● Problem to work on: Starting with the first line, output the data exactly, through to the last line.

● Working data:

----

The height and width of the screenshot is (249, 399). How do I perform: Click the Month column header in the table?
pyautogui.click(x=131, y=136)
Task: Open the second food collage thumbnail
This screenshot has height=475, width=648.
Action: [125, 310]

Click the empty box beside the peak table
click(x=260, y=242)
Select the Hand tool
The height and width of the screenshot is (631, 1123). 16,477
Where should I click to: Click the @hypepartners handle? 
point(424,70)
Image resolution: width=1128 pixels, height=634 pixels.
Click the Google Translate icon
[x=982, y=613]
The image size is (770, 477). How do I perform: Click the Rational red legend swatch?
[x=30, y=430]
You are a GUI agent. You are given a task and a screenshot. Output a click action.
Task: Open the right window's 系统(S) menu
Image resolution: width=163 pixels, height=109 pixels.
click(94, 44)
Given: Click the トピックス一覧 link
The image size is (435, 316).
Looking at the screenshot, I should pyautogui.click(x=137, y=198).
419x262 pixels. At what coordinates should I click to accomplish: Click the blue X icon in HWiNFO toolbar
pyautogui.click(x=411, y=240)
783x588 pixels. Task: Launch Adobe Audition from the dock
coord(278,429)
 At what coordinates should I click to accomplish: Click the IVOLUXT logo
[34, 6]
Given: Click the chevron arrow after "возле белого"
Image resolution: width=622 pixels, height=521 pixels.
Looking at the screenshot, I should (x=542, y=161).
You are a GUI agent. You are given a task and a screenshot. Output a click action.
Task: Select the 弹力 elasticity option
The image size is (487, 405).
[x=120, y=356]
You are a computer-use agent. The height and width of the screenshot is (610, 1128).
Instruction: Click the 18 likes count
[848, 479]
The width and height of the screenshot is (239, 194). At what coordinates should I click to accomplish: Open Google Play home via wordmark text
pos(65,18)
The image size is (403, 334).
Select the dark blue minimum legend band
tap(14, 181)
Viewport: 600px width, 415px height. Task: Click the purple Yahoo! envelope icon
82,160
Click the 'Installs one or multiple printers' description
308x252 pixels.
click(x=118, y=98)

----

● Exercise solution:
The height and width of the screenshot is (249, 399). How do I perform: Click the Month column header in the table?
pyautogui.click(x=131, y=136)
Task: Open the second food collage thumbnail
This screenshot has height=475, width=648.
Action: [125, 310]

Click the empty box beside the peak table
click(x=260, y=242)
Select the Hand tool
The height and width of the screenshot is (631, 1123). 16,477
Where should I click to: Click the @hypepartners handle? 
point(424,70)
Image resolution: width=1128 pixels, height=634 pixels.
Click the Google Translate icon
[x=982, y=613]
The image size is (770, 477). How do I perform: Click the Rational red legend swatch?
[x=30, y=430]
You are a GUI agent. You are given a task and a screenshot. Output a click action.
Task: Open the right window's 系统(S) menu
Image resolution: width=163 pixels, height=109 pixels.
click(94, 44)
Given: Click the トピックス一覧 link
The image size is (435, 316).
Looking at the screenshot, I should pyautogui.click(x=137, y=198).
419x262 pixels. At what coordinates should I click to accomplish: Click the blue X icon in HWiNFO toolbar
pyautogui.click(x=411, y=240)
783x588 pixels. Task: Launch Adobe Audition from the dock
coord(278,429)
 At what coordinates should I click to accomplish: Click the IVOLUXT logo
[34, 6]
Given: Click the chevron arrow after "возле белого"
Image resolution: width=622 pixels, height=521 pixels.
Looking at the screenshot, I should (x=542, y=161).
You are a GUI agent. You are given a task and a screenshot. Output a click action.
Task: Select the 弹力 elasticity option
The image size is (487, 405).
[x=120, y=356]
You are a computer-use agent. The height and width of the screenshot is (610, 1128).
Instruction: Click the 18 likes count
[848, 479]
The width and height of the screenshot is (239, 194). At what coordinates should I click to accomplish: Open Google Play home via wordmark text
pos(65,18)
The image size is (403, 334).
Select the dark blue minimum legend band
tap(14, 181)
Viewport: 600px width, 415px height. Task: Click the purple Yahoo! envelope icon
82,160
Click the 'Installs one or multiple printers' description
308x252 pixels.
click(x=118, y=98)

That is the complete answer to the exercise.